The Food and Drug Administration is seeking comment on its priority of medical device guidance documents it plans to write and finalize in its 2023 fiscal year.

As in previous years, the agency has split the guidance documents into an A-list and a B-list. List A features four draft documents, up from 10 last year, and three of the texts remain from 2022.

Although some unpublished papers have been reported since last year, the FDA has abandoned plans to develop preliminary risk classification guidance for software as a medical device. Also on the agenda is guidance on transitioning COVID-19 products from Emergency Use Authorizations (EUAs).

INSIGHT

The FDA has released 13 of 23 guidance documents planned for 2022, with the majority, 10, coming from the A-list. 

However,a lighter publication schedule than last year, when the FDA proposed 10 draft guidance documents. drive on your A-list, meaning most of your top priorities in 2023 remain for 2022. 

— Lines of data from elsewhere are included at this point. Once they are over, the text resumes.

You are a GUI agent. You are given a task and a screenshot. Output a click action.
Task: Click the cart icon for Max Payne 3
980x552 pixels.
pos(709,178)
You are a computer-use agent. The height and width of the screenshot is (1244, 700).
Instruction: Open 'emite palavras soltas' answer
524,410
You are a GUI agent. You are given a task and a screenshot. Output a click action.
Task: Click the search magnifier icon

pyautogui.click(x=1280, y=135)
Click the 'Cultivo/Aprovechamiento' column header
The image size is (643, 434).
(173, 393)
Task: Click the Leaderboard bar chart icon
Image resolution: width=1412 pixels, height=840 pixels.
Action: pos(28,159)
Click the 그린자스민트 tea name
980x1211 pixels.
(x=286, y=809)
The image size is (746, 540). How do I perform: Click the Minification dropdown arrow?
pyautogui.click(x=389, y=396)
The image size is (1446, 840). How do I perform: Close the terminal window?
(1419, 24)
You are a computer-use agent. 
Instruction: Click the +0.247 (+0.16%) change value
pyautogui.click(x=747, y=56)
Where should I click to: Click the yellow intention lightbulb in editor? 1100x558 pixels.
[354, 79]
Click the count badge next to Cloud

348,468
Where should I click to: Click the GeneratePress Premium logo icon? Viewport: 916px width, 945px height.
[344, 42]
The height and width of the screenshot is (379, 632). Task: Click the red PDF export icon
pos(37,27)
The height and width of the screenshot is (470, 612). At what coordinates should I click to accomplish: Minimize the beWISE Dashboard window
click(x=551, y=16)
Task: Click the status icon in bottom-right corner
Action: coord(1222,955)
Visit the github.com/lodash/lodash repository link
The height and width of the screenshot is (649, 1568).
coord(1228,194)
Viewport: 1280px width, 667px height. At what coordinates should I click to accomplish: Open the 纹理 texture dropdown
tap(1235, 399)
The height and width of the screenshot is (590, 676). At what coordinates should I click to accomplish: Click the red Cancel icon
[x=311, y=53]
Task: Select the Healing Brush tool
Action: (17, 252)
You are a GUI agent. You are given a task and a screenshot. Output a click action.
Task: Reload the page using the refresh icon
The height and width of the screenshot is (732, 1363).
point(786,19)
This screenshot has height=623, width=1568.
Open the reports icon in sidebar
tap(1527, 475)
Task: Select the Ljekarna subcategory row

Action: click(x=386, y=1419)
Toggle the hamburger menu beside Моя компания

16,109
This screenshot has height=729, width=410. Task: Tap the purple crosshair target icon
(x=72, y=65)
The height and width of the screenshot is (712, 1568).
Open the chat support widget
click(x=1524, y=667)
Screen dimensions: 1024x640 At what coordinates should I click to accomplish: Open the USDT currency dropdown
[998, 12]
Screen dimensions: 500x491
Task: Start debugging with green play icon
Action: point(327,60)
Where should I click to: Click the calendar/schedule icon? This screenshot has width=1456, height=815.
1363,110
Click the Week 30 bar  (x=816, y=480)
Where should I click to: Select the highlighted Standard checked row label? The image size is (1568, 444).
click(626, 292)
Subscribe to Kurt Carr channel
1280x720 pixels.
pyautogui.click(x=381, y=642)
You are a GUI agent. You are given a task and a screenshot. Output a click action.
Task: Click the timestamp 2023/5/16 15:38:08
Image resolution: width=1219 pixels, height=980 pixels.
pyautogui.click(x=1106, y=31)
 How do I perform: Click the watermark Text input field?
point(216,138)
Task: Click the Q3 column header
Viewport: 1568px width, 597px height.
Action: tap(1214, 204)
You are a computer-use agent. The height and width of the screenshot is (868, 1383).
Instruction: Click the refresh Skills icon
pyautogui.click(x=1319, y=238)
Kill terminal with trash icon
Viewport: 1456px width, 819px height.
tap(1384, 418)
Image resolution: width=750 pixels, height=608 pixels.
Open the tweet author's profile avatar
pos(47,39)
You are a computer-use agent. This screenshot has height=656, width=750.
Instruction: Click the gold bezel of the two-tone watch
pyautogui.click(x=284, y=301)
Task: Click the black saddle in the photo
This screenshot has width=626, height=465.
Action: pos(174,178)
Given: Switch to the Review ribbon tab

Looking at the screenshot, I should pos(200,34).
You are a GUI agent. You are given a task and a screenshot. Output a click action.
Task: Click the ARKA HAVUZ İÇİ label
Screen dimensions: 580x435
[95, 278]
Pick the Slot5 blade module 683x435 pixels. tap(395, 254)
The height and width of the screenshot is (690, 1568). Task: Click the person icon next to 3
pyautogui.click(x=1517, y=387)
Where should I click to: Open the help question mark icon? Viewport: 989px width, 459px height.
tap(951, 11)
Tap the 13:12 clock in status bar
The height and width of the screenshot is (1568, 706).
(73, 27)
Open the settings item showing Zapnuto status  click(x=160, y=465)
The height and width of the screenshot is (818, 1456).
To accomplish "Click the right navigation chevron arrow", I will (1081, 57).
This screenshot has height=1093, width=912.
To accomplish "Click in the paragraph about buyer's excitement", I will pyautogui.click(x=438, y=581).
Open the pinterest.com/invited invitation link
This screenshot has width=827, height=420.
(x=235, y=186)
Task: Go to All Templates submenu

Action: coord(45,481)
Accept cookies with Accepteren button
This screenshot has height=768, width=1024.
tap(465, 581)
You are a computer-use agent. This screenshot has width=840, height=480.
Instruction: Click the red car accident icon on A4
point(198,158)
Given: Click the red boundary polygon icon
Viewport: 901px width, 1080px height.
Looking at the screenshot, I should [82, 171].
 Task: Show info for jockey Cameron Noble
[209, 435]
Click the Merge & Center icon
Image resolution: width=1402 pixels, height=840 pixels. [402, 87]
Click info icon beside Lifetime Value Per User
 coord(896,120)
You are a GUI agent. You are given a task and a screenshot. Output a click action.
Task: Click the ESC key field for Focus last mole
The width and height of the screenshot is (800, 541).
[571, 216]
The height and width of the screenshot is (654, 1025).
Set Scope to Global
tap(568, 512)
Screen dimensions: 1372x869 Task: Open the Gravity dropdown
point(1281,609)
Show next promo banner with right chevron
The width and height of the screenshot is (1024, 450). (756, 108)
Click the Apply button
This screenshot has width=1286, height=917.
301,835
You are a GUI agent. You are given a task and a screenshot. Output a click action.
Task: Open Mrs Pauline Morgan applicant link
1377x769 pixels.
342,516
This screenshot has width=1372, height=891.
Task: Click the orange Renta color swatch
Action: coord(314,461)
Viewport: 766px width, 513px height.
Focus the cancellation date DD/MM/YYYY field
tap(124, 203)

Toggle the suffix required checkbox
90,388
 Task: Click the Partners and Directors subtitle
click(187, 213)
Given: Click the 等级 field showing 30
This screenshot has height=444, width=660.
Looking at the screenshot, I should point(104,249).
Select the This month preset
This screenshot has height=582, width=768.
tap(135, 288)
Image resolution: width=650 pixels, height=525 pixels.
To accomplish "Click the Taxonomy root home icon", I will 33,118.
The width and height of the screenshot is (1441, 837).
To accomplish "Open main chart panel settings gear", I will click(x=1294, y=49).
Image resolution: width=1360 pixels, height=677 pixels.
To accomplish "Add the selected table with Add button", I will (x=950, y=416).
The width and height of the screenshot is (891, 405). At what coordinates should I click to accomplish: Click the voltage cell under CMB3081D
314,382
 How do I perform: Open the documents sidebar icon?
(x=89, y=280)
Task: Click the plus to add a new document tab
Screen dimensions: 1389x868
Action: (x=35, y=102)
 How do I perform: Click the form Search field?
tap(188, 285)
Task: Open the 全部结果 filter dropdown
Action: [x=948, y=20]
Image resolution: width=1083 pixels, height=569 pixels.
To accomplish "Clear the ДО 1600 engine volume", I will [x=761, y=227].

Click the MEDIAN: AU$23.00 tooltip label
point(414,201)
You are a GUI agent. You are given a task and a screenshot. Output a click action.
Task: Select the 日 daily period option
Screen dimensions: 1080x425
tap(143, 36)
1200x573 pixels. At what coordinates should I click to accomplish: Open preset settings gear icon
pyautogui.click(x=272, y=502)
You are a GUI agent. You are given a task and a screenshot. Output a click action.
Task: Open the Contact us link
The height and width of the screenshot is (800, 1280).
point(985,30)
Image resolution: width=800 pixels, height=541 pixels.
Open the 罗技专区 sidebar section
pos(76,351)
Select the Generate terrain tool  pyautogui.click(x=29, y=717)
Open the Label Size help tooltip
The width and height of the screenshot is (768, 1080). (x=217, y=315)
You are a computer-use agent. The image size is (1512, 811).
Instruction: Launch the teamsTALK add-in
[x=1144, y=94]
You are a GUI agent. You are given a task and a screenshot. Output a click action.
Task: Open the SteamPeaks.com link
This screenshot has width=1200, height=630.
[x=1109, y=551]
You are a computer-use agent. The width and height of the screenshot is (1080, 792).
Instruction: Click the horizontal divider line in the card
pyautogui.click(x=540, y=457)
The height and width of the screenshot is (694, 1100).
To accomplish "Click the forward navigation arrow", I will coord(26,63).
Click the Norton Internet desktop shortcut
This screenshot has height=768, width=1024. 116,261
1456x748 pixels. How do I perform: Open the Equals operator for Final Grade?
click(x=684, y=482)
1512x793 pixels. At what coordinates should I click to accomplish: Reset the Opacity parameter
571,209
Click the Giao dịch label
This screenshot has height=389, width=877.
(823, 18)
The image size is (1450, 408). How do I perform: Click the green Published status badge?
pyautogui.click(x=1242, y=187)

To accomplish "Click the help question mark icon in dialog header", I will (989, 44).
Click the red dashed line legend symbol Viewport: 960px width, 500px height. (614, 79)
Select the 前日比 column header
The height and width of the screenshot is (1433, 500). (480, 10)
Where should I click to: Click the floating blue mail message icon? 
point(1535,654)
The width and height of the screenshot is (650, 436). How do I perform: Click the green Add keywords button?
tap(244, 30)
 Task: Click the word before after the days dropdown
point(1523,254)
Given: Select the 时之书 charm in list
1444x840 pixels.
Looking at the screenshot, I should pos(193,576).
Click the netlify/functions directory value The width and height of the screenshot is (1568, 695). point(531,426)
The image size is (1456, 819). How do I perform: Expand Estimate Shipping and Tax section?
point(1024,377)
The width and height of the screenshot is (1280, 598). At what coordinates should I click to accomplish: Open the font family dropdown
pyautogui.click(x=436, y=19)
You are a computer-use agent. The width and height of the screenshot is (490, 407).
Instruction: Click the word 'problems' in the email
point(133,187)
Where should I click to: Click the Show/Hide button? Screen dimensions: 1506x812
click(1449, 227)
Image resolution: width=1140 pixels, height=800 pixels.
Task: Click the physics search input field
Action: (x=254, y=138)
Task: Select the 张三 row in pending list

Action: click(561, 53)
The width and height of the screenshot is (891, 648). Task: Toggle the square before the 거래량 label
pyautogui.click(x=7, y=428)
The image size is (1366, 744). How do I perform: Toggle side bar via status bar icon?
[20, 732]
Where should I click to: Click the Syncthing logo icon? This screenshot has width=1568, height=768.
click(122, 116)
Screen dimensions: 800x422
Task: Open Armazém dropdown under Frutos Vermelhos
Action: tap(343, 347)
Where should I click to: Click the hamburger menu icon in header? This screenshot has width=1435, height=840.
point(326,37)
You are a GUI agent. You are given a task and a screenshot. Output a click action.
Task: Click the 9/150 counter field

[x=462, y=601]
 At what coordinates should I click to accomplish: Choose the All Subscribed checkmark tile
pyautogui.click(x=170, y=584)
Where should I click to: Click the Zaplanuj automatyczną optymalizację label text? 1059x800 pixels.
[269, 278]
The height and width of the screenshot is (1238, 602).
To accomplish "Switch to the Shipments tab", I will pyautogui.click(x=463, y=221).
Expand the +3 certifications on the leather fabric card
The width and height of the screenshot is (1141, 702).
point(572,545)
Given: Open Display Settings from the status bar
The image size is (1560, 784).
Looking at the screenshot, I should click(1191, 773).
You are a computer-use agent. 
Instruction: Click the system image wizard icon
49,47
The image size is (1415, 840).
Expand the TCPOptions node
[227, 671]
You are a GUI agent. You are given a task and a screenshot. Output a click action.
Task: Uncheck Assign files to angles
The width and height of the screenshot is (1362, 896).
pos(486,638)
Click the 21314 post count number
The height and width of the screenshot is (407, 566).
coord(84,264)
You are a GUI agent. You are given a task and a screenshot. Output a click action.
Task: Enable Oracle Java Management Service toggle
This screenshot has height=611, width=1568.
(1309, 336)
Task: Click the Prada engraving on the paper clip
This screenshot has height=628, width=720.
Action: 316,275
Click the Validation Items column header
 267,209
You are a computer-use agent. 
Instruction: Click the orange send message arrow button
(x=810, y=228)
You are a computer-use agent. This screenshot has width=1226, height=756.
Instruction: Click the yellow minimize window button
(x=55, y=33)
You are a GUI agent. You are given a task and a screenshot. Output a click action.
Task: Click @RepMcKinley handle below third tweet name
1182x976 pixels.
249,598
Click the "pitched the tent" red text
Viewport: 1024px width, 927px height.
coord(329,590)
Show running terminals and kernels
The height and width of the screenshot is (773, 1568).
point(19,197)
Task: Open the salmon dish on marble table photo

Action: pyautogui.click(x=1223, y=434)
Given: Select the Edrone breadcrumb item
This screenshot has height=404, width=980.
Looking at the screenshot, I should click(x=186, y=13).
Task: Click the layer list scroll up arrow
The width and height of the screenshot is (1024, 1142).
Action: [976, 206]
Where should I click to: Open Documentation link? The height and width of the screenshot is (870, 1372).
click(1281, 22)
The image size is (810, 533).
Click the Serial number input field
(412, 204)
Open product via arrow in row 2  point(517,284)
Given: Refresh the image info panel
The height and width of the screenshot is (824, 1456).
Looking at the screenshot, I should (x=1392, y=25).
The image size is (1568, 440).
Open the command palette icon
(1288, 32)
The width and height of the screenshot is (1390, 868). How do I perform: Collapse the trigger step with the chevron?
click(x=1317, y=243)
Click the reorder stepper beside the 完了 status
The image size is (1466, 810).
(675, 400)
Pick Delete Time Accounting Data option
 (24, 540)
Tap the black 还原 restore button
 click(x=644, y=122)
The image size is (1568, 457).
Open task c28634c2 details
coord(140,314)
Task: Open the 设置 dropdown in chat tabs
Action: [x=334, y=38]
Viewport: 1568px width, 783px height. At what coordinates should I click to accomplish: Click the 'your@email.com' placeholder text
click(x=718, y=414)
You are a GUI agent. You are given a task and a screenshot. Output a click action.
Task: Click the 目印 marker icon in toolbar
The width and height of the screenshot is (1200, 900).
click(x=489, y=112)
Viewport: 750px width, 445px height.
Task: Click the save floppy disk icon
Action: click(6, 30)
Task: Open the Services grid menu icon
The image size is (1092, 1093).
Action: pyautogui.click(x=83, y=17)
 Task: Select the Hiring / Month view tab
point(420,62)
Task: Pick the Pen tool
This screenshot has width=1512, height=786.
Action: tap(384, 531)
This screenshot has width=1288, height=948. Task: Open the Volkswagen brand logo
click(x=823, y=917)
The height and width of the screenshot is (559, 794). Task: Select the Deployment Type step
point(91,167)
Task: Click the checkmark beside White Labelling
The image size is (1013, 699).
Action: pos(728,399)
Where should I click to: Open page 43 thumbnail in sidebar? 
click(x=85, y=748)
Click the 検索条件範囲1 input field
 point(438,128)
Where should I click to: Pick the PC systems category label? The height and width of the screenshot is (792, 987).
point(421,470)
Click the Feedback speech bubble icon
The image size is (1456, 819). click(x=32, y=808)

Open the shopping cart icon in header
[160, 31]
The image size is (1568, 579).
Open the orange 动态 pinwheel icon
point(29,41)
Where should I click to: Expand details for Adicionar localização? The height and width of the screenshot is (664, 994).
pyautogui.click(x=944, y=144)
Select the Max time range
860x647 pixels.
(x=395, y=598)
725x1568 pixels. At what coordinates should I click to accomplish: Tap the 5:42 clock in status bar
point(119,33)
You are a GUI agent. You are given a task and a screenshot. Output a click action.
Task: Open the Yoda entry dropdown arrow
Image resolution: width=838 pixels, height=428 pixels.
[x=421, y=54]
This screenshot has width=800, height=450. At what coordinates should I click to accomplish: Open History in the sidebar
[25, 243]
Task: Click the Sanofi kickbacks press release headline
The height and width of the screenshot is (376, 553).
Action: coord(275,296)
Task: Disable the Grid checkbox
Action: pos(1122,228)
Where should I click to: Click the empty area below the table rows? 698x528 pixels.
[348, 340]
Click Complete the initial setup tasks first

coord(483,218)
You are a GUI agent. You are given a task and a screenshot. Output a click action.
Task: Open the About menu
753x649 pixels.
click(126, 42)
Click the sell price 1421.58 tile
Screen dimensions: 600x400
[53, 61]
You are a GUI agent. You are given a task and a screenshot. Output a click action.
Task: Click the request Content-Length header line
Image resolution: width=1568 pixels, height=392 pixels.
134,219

In the next fiscal year, the regulator plans to release preliminary guidance on voluntary summary reporting of malfunctions, clinical considerations for premarket submission of medical devices targeting opioid use disorder, and select updates to guidance for the program of innovative devices. 

All three proposals were also on the FDA's A-list by 2022. The only recently proposed draft guidance in List A covers an e-submission template for de novo applications.

In addition to publishing the four draft guidance documents, the agency plans to finalize seven texts that have already reached the draft stage.

The list of A-list documents expected to be completed includes texts on cybersecurity management and the agency's guidelines for companies to transition to full US FDA approval in the pandemic era that has enabled rapid application of many tests, vaccines and treatments used to combat COVID-19. .

List B for next year contains six proposed draft guidance documents, only one of which was on last year's list. The previously proposed paper covers marketing submission recommendations for a change control plan for AI-enabled device software features.

The FDA's new proposals cover topics such as chemical analysis for biocompatibility assessment and the evaluation of sex- and gender-specific data in clinical trials of medical devices. The officials also plan to conduct a retrospective review of guidance documents that were finalized in 1993, 2003 and 2013.

The review covers about 30 documents, including FDA guidance on submitting premarket notifications for pulse oximeters. The regulator has convened a panel of experts to look into pulse oximeters amid concerns they may delay care by providing incorrect readings for dark-skinned patients.

The FDA is seeking feedback on the relative priority of documents on its A-List and B-List, as well as suggestions on what guidance material it should review or withdraw as part of its retrospective review.